We managed to “depose” this builder’ “Ringer” property management company at our Initial Board Meeting of the new board (consisting of buyers as opposed to the COO of the builder), and whom accepted the legal burden (and fiduciary obligations as a director of becoming President of our condo corporations board of directors during the time that he was building these homes 10 of 18 of them as his incompetence could not enable him to even sell homes well below market value).
I actually met a fellow the other day who used to own this parcel of land before these clowns got involved.
I found his characterization of this site quite telling: “each party dumped it to some unsuspecting group adding their million onto the top so the last guy ends up buying at exceptionally high prices compared to the first guys that grabbed their money and ran“. T simply does not know what they are doing and, masquerading as builders, proved the last guy in a long line of people making a million or so off of this parcel of land!
My fellow volunteers sitting on our board of directors have worked tirelessly now for a month and we have made little or no headway thanks to the constant interference of this builder’s “Ringer” property management company who have failed our new board by not delivering all the required transition material under the Condo Act and/or delivering the professional services that they were hired to deliver.

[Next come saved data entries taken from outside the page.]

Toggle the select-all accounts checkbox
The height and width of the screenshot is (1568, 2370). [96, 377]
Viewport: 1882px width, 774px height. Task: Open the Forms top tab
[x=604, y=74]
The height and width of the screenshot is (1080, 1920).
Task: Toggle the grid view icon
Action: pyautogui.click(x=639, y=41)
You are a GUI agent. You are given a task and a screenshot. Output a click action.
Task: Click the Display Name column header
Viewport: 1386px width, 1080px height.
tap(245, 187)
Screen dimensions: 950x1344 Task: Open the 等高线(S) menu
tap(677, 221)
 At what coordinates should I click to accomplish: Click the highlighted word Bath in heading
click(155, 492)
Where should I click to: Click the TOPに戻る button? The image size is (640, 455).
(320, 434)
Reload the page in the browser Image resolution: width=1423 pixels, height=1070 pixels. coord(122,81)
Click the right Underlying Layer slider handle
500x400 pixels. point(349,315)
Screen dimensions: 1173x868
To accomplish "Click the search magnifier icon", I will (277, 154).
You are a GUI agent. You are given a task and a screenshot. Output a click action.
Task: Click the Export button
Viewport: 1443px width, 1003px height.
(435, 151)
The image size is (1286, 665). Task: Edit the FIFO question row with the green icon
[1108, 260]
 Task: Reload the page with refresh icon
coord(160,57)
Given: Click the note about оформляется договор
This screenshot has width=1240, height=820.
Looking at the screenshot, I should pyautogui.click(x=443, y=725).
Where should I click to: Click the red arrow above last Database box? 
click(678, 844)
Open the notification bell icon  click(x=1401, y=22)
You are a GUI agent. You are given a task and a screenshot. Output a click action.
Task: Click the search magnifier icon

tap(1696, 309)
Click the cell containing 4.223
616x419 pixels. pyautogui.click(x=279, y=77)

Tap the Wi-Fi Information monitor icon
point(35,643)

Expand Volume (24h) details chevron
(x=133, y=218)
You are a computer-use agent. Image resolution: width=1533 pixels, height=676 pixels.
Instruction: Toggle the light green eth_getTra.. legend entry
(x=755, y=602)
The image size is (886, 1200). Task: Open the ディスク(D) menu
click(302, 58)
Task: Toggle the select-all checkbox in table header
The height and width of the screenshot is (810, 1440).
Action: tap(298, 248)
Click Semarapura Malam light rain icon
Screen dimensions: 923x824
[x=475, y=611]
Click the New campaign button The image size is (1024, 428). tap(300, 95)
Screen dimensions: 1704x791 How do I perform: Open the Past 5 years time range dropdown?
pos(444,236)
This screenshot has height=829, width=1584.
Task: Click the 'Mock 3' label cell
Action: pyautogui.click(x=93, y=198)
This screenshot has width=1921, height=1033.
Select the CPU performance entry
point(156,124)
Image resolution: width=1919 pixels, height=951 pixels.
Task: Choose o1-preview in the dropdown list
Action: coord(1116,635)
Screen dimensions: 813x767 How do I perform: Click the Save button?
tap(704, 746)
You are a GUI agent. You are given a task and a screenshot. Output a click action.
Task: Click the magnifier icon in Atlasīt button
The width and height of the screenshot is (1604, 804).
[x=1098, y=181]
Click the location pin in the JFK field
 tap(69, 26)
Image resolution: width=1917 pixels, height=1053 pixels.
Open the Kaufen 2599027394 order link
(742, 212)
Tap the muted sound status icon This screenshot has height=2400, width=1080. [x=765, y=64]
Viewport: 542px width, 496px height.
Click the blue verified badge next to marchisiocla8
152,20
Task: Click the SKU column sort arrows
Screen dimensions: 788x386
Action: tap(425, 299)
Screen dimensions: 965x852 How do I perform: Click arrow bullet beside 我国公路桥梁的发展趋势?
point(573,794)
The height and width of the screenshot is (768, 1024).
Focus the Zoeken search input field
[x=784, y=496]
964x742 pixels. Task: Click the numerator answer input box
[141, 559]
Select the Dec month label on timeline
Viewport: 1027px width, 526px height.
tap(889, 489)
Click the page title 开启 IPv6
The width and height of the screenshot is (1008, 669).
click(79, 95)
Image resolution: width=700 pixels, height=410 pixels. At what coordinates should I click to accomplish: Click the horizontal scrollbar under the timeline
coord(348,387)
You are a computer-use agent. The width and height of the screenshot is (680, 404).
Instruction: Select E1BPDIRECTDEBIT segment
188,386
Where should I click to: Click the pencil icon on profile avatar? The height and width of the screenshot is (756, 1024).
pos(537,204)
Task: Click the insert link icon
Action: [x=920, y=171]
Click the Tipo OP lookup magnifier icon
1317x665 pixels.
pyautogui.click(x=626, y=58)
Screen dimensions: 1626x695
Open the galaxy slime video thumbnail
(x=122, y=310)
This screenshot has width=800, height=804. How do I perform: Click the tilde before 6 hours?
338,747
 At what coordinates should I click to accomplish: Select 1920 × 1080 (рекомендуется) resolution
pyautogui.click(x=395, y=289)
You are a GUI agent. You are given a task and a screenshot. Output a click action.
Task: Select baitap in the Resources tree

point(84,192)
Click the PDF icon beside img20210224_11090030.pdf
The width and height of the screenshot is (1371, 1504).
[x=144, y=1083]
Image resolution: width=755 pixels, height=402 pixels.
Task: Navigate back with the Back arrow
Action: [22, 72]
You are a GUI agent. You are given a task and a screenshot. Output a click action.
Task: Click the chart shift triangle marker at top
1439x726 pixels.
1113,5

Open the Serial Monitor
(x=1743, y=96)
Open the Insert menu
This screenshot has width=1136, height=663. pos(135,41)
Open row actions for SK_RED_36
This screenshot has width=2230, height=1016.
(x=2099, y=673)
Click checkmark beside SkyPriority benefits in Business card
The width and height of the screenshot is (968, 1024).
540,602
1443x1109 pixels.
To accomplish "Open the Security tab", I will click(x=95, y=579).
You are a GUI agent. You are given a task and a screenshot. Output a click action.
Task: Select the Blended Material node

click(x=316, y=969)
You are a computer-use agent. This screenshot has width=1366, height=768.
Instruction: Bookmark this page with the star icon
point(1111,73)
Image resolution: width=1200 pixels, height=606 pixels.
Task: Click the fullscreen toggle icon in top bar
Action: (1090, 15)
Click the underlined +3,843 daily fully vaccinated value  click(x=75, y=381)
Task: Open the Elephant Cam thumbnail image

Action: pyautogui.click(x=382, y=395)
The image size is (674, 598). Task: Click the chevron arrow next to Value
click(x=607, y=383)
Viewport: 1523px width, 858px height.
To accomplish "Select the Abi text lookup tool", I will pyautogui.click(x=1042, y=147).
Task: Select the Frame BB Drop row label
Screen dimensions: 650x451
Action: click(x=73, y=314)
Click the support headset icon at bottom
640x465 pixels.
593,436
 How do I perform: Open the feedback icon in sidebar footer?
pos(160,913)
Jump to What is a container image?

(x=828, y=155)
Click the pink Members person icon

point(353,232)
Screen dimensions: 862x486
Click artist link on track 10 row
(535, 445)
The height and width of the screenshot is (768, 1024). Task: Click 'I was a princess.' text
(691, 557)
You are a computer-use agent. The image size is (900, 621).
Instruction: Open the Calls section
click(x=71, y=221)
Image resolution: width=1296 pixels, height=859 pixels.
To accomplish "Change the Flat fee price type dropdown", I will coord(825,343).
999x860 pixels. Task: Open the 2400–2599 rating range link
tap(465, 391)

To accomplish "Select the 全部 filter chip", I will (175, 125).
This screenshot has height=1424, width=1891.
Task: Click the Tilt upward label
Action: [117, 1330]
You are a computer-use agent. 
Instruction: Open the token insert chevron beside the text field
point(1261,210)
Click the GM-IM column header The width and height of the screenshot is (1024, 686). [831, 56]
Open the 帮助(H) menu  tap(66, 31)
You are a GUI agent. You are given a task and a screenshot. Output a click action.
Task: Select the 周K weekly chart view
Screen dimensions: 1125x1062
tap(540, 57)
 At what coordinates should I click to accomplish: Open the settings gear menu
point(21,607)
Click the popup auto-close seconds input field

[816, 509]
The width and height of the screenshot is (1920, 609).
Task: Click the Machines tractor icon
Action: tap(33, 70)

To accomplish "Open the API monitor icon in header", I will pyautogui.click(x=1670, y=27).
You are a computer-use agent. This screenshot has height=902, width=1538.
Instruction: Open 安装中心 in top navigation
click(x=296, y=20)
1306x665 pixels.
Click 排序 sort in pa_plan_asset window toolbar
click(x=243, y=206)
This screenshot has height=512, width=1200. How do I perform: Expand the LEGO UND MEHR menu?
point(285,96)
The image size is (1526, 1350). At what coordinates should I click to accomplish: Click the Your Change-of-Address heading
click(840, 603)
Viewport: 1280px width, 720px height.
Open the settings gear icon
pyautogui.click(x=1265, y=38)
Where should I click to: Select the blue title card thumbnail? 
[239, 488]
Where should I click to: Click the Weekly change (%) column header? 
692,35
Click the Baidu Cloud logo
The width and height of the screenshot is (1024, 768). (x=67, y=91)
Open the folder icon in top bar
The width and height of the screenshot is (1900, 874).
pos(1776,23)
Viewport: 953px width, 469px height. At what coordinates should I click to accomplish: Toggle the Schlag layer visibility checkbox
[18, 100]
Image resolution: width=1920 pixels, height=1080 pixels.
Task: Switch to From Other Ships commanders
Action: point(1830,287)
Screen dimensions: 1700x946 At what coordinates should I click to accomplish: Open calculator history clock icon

This really is a clear polaroid of what goes on in the closing stages of buying new! And even this filthy picture needs more clarification as the abuse simply does not stop here!
Nobody involved in the marketing, building, delivery, or continuation of this new community that has even considered “upholding the law“, yet we are said to be a country of laws (apparently that does not apply to Condoland)!
Our community and condo corporation did not even have access or control of our own banking!
This builder’s “Ringer” property management company (I’ve removed their name as their ambulance chasing litigators were right onto my heels), as I write here, a full month after the turn over meeting, still are the only signing authorities on our corporation’s bank accounts and still have not complied with the law and turned over documents and condo board property set out in Section 43, 44, 55 amongst others.
A substantial amount of money is missing from our condo corporations bank accounts during this builder’s reign of conflict of interest allegedly sitting as President of the board of directors (failing in his legal obligations to protect the best interests of the owners forming this condo association.
This story is a long way from over folks!